### Problem details
Go through the material below and return each line with the string "Skirt" in it.
※
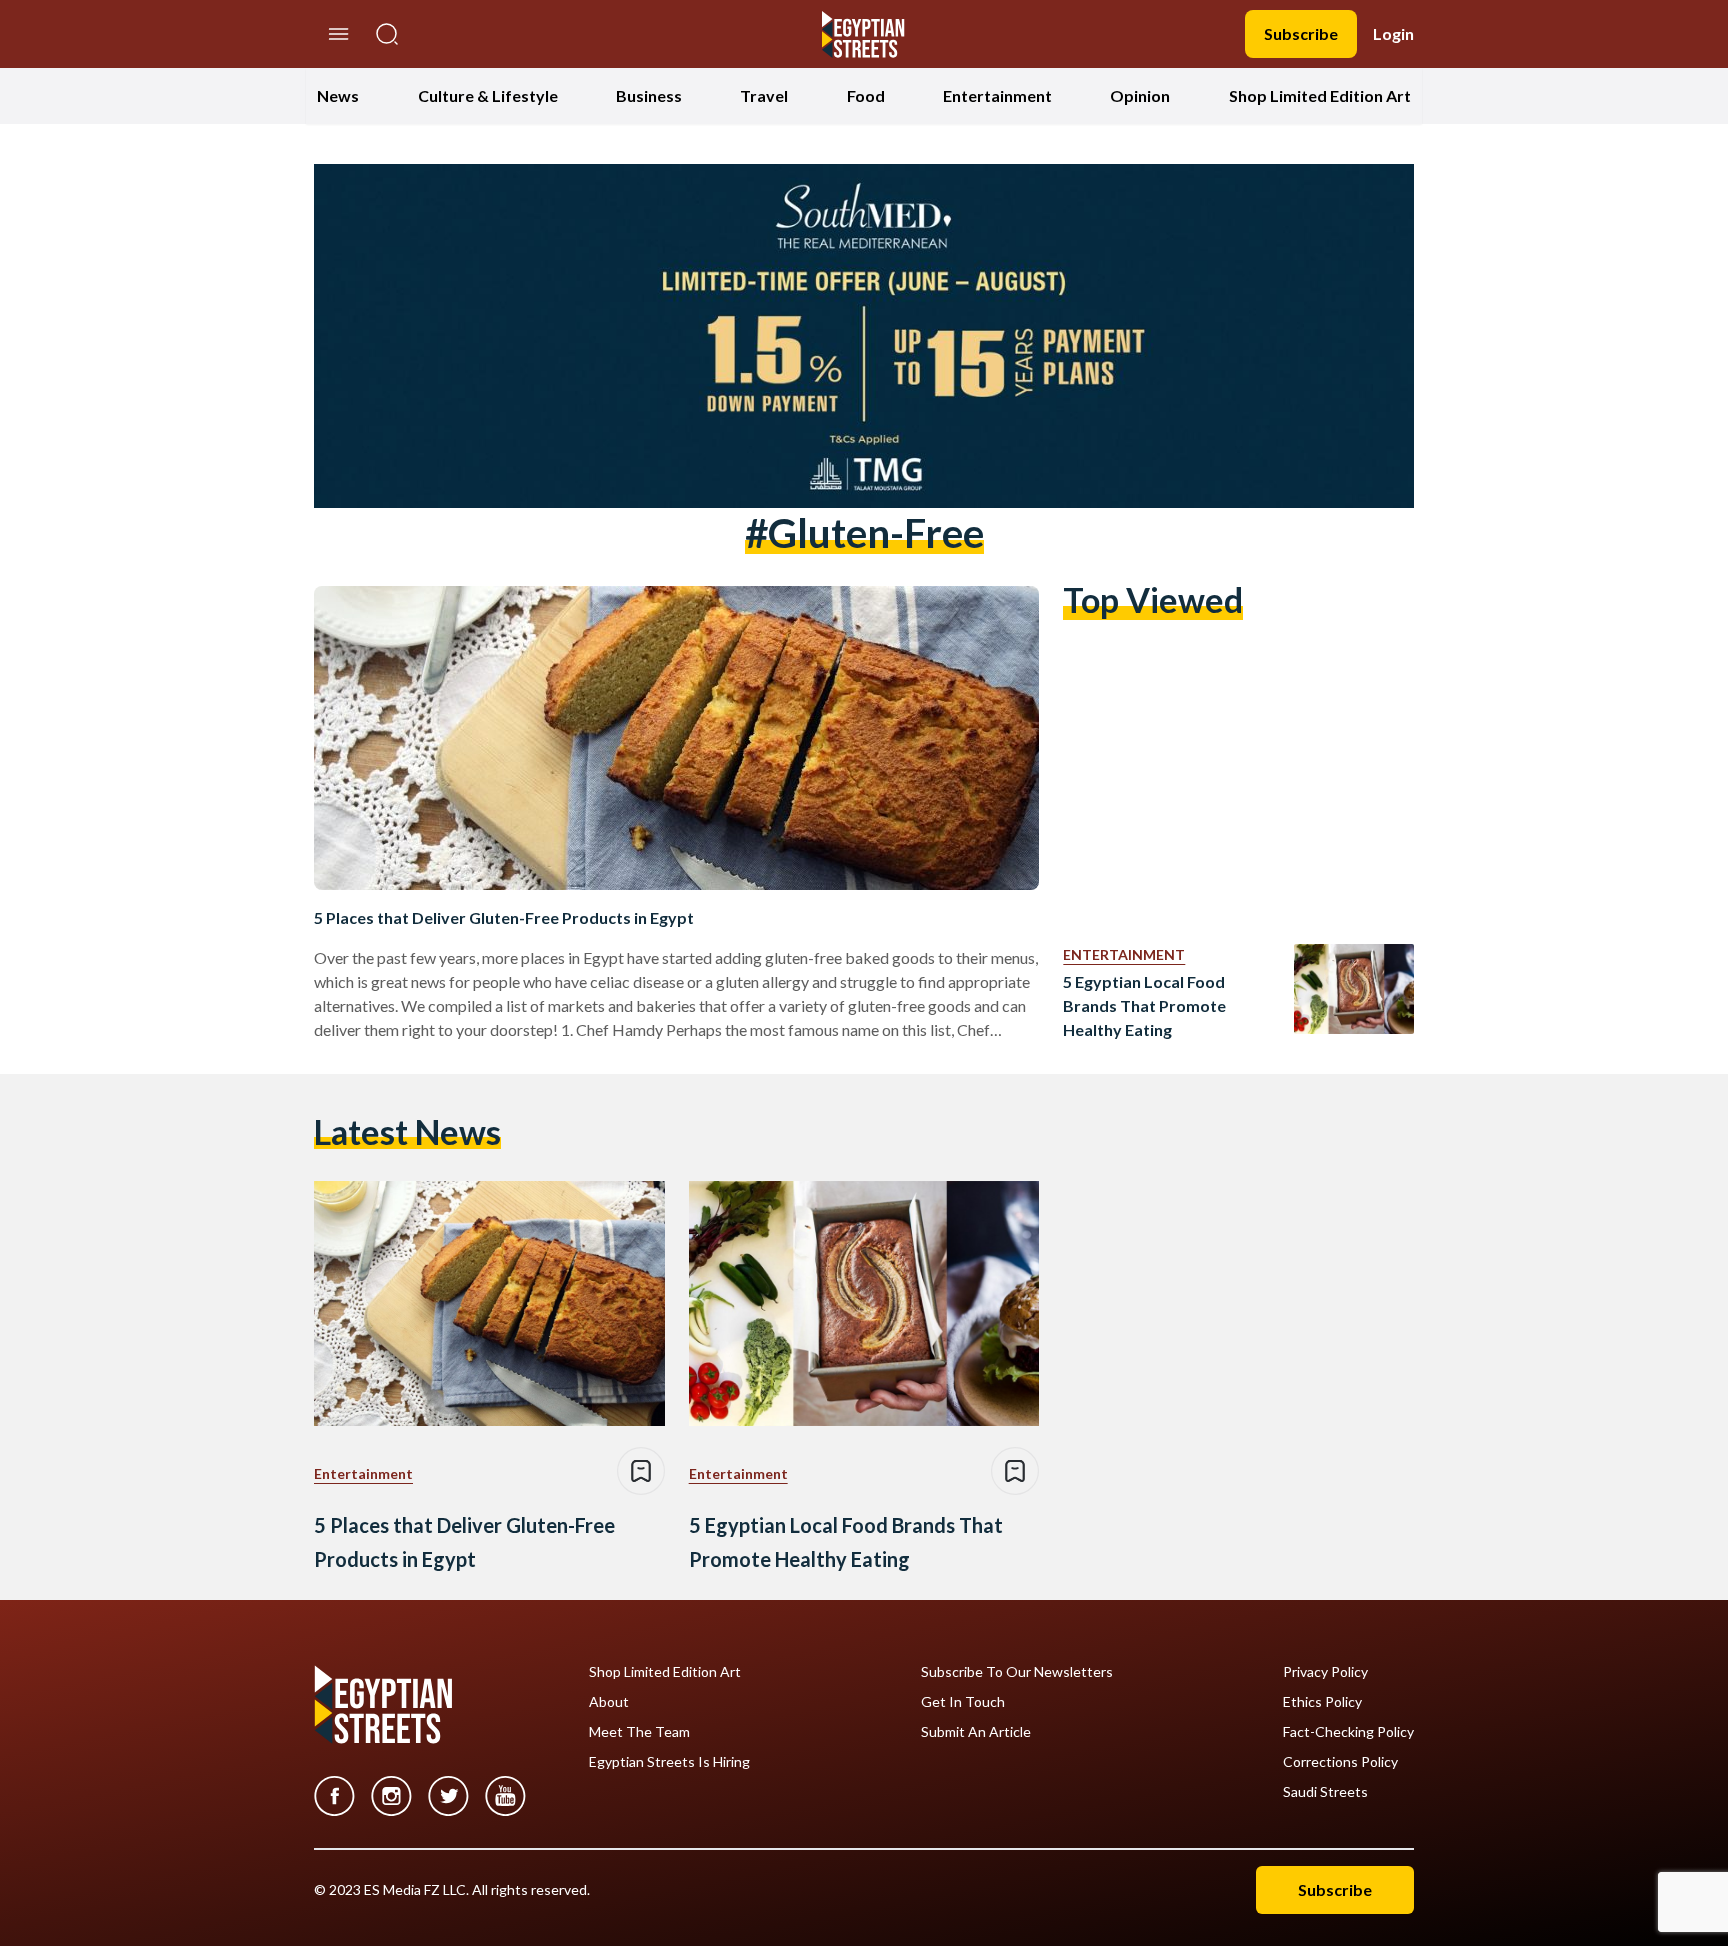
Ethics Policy (1322, 1702)
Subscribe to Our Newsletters (1017, 1672)
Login (1393, 33)
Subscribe (1301, 33)
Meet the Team (639, 1732)
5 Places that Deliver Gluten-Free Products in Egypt (504, 917)
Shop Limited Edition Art (1320, 95)
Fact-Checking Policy (1348, 1732)
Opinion (1140, 95)
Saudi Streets (1325, 1792)
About (609, 1702)
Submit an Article (976, 1732)
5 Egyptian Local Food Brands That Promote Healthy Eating (1144, 1005)
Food (866, 95)
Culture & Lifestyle (488, 95)
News (338, 95)
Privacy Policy (1325, 1672)
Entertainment (997, 95)
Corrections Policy (1340, 1762)
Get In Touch (963, 1702)
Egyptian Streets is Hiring (669, 1762)
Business (649, 95)
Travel (764, 95)
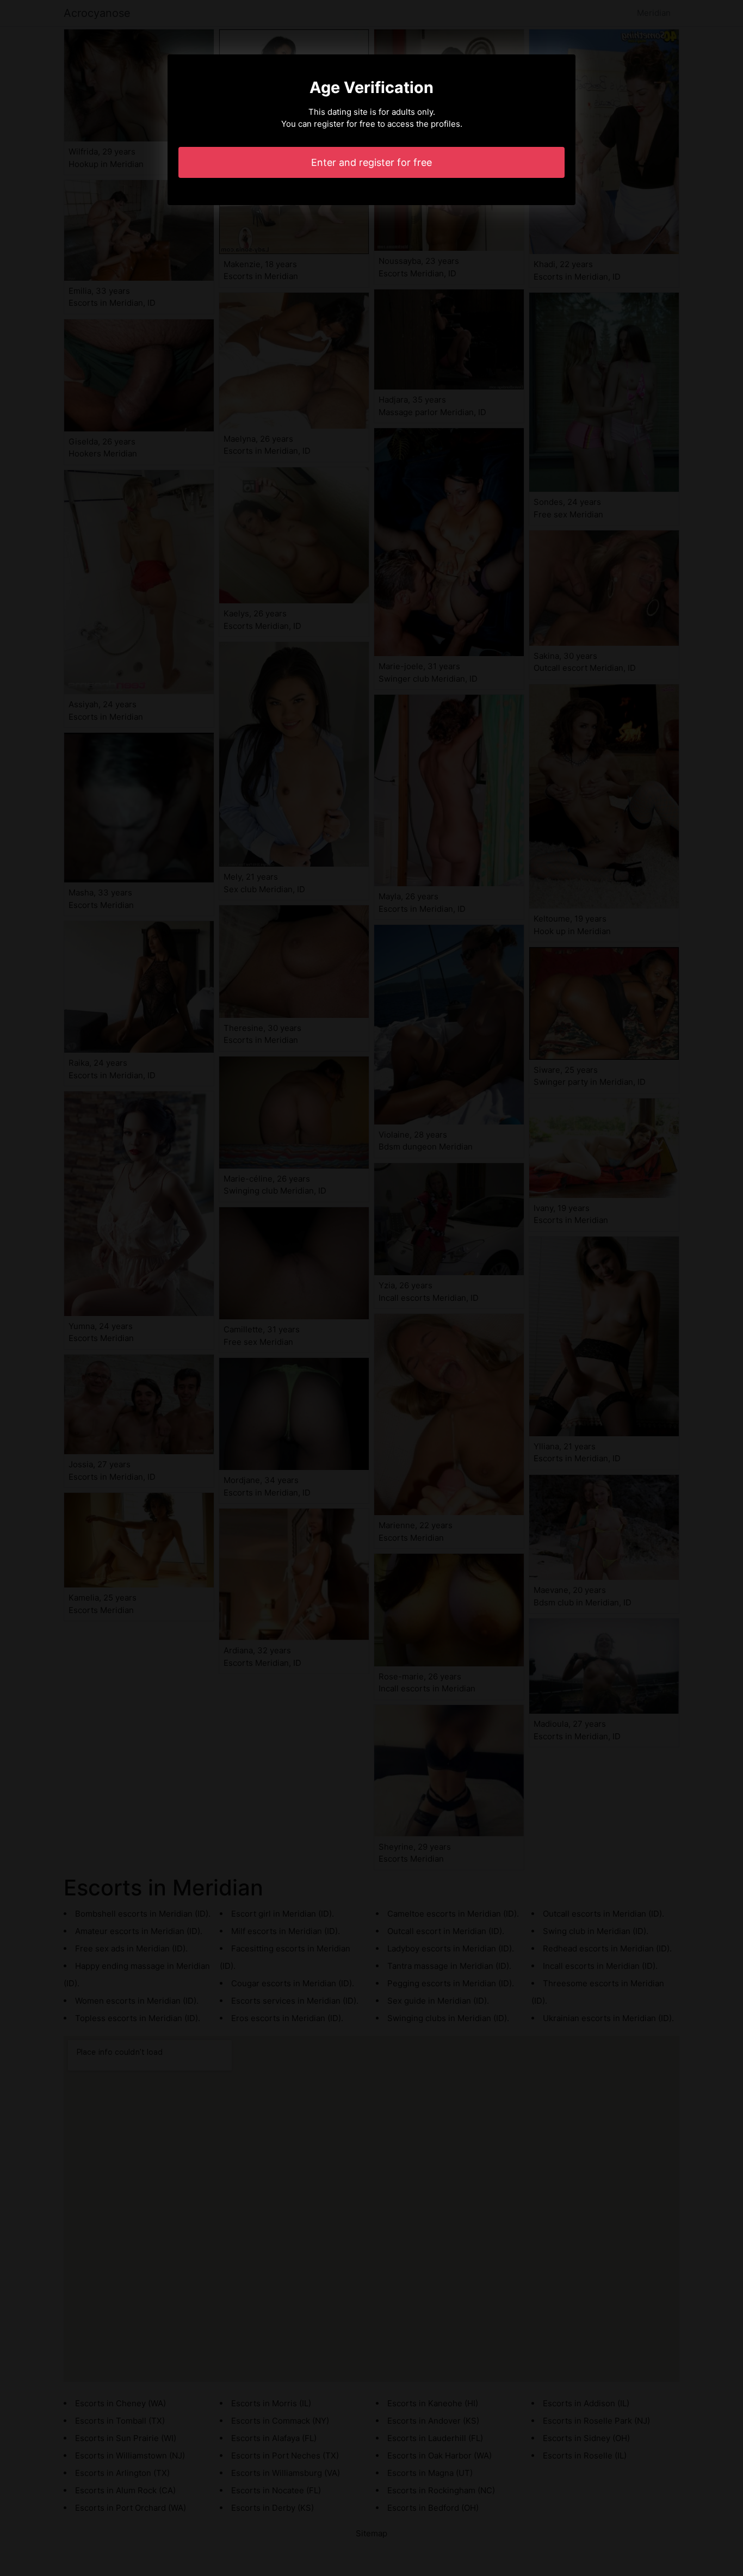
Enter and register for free (371, 162)
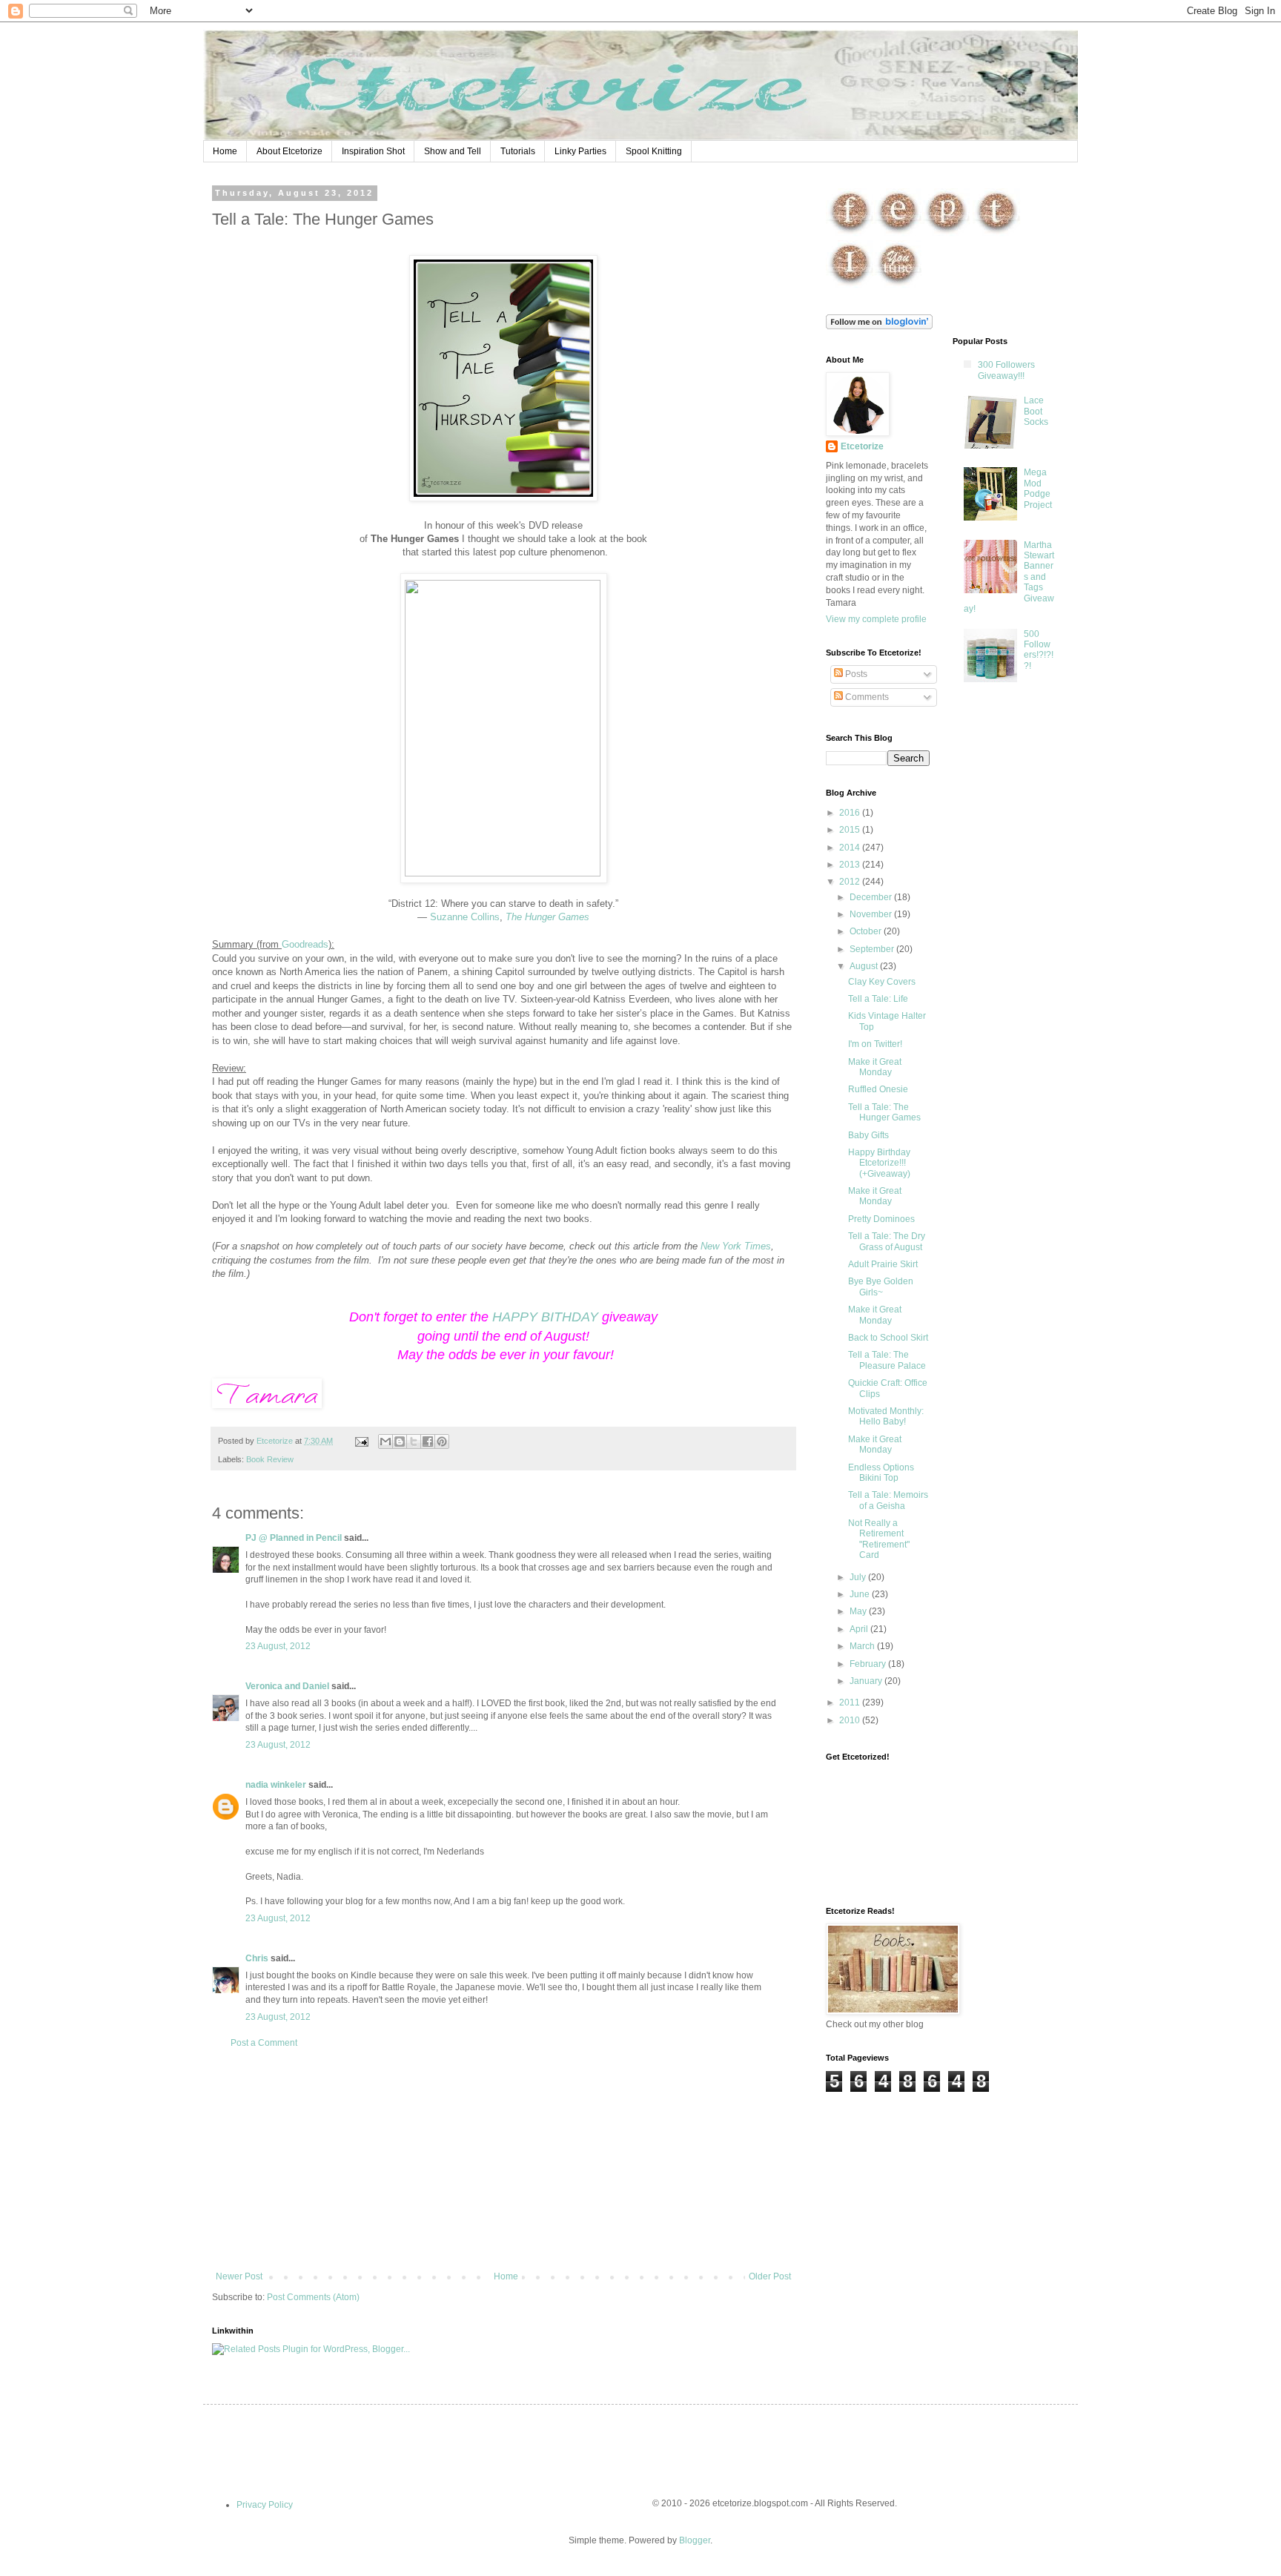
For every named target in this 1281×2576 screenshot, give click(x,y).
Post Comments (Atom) (313, 2297)
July (859, 1577)
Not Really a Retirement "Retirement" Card (879, 1539)
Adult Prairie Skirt (883, 1264)
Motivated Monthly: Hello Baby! (886, 1416)
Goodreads (305, 944)
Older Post (770, 2276)
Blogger (694, 2540)
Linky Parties (580, 151)
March (863, 1646)
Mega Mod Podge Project (1038, 488)
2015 (850, 830)
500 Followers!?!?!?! (1038, 650)
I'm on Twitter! (875, 1044)
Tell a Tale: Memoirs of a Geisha (888, 1500)
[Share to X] (413, 1441)
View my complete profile (876, 619)
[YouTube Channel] (898, 285)
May (859, 1611)
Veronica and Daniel (287, 1686)
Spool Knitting (654, 151)
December (872, 897)
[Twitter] (997, 233)
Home (225, 151)
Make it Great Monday (874, 1067)
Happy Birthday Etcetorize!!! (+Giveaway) (879, 1163)
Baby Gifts (868, 1135)
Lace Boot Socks (1036, 411)
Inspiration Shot (373, 151)
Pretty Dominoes (881, 1219)
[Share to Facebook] (427, 1441)
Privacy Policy (264, 2505)
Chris (256, 1958)
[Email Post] (361, 1440)
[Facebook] (850, 233)
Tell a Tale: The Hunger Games (884, 1112)
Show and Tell (452, 151)
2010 (850, 1720)
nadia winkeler (275, 1785)
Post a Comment (264, 2043)
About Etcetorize (289, 151)
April (860, 1629)
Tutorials (517, 151)
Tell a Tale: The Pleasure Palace (887, 1360)
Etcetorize (862, 446)
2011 (850, 1702)
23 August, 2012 (278, 1646)
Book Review (270, 1459)
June (861, 1594)
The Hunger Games (547, 916)
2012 (850, 881)
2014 (850, 847)
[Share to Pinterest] (441, 1441)
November (872, 914)
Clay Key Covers (882, 982)
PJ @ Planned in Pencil (293, 1538)
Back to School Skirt (888, 1337)
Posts (855, 674)
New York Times (736, 1246)
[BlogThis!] (399, 1441)
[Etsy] (898, 233)
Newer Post (239, 2276)
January (867, 1681)
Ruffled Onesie (878, 1089)
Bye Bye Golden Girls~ (880, 1286)
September (873, 949)
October (867, 931)
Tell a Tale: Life (878, 999)
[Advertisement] (503, 2160)
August (865, 966)
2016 (850, 813)
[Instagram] (850, 285)
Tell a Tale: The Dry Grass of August (886, 1241)
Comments (866, 697)
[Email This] (385, 1441)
※
### Answer section
Adult Prairie Skirt (883, 1264)
Back to School Skirt (888, 1337)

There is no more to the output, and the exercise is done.